Notably, any workload that is bottlenecked by host-to-device or device-to-host transfers can get up to a 7x speedup due to the chip-to-chip (C2C) interconnect in Grace Hopper systems. Cache coherency enables this performance without having to pin the memory (using cudaHostRegister, for example) if huge pages are used. While HMM and CUDA Managed Memory have historically been limited to migrating whole pages of data reactively on page faults, Grace Hopper is able to make better decisions on where data should reside and when it should migrate. 

We will detail in this post how the NVIDIA HPC compilers take advantage of these new hardware capabilities to simplify GPU programming with ISO C++, ISO Fortran, OpenACC, and CUDA Fortran.

NVIDIA Grace Hopper systems provide the best performance available combined with a simplified GPU developer experience. HMM also brings this simplified developer experience to systems that are not Grace Hopper, while providing the optimal performance available when using PCIe. Developers can use these improved and simplified programming models in a portable way to get the best performance available on a wide variety of systems using NVIDIA GPUs.

Expanding stdpar with Grace Hopper unified memory 

Standard languages such as ISO C++ and ISO Fortran have been gaining features in recent years to enable developers to express the parallelism that is present in their applications directly from the base language itself, without using extensions or compiler directives. The NVIDIA HPC compilers can build these applications to run with high performance on NVIDIA GPUs. These features have been detailed in previous posts

More specifically, we showed how using standard language parallelism, also known as stdpar, can be used to greatly improve developer productivity and simplify GPU application development. However, we also pointed out a few limitations due to the nature of the separate memory spaces of the CPU and GPU. These include the inability to use some types of data in the C++ parallel algorithms, such as data allocated on the stack, global data, or data captured by reference in lambda captures. 

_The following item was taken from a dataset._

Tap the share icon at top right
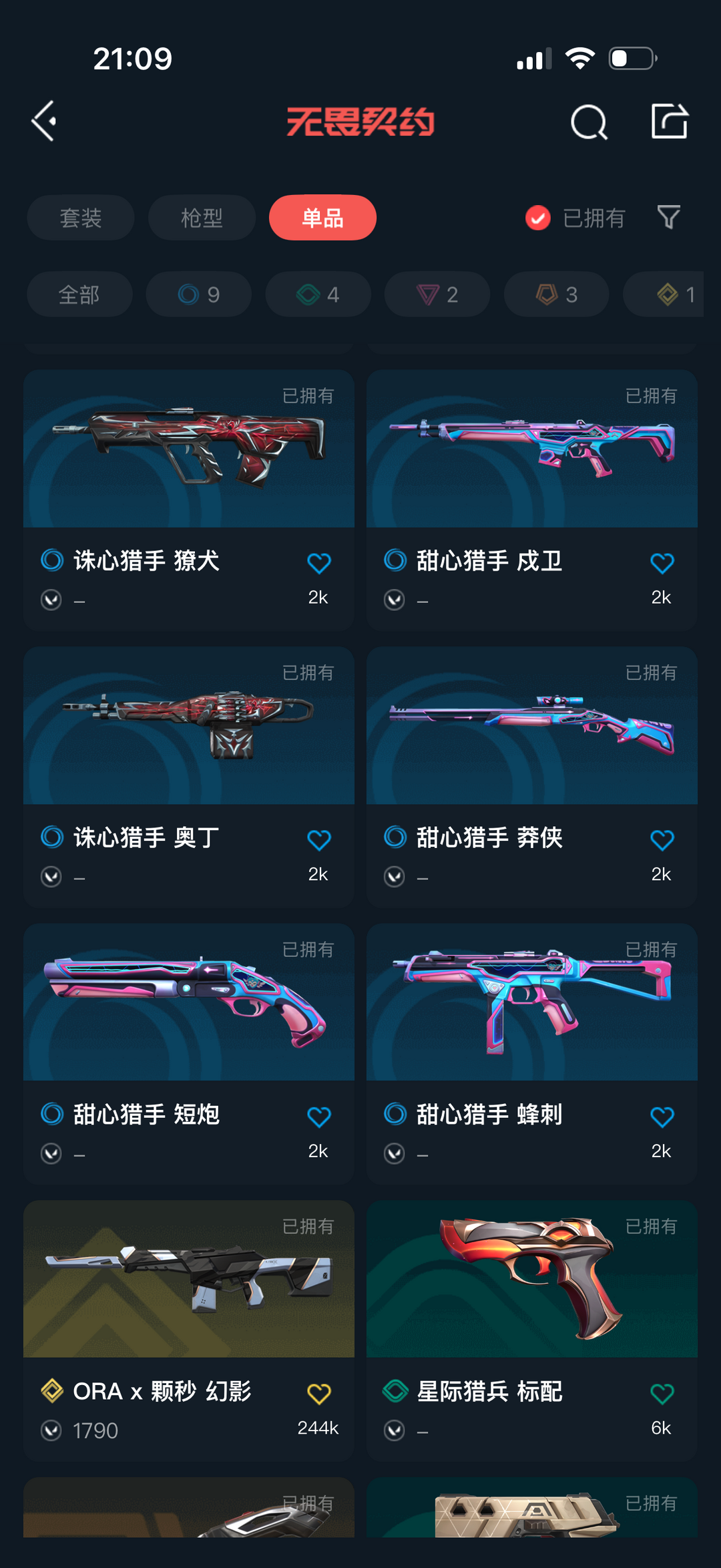The height and width of the screenshot is (1568, 721). [670, 121]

For Fortran do concurrent loops, global variables could not be used in routines called from within the do concurrent loop, and size detection of data by the compiler for assumed-size arrays was limited. Now, Grace Hopper and its unified memory capabilities clear these limitations, and developing applications using stdpar becomes even simpler.

Simplifying OpenACC and CUDA Fortran 

GPU application developers have long preferred both OpenACC and CUDA Fortran due to their convenience and power. Along with CUDA C++, they have stood the test of time and are used in production by a large number of applications in HPC centers around the world. Both of these models provide robust ways of managing data residency and optimizing data transfer and movement. 

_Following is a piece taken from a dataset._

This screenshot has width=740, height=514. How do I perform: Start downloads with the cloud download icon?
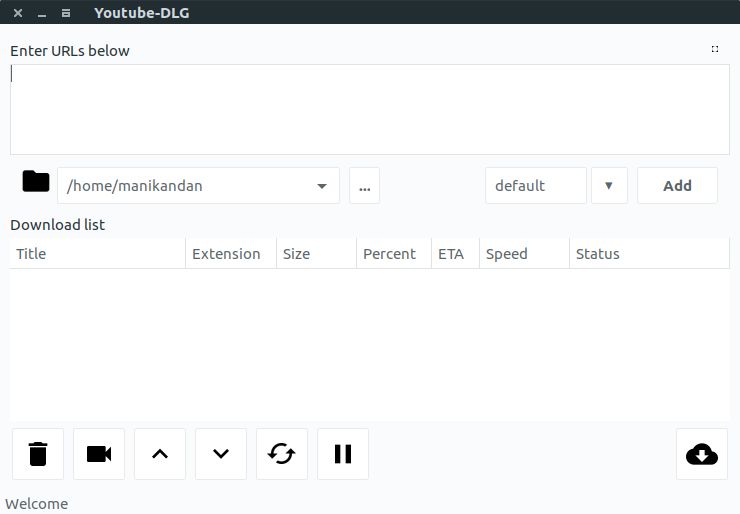702,454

Now with the unified memory capabilities of Grace Hopper, application development can be dramatically simplified because these considerations for data location and movement can be automatically handled by the system. This reduces the effort spent on porting applications to run on GPUs and leaves more time for algorithm development. 

For fine-tuning performance and optimizations, the developer may choose to selectively add information about data locality using the facilities already available in OpenACC and CUDA Fortran. The data information in existing applications written for discrete memory devices can be used to optimize for Grace Hopper’s unified memory without code changes.

Evaluating application performance using unified memory

The following sections explore several benchmarks and applications to understand how these new features not only simplify code development, but also impact expected runtime performance. 

SPECaccel 2023 benchmark

The SPECaccel® 2023 benchmark suite focuses on single-accelerator performance using directives, OpenACC, and OpenMP. The benchmarks are intended to show general GPU performance and are a good proxy for how many HPC applications can use the new unified memory features of Grace Hopper. 

Figure 1 compares the performance of OpenACC data directives to unified memory enabled through the NVHPC SDK compiler flag -gpu=unified.  While the results followed the benchmark’s run rule requirements, they were measured on preproduction hardware, so are considered estimated.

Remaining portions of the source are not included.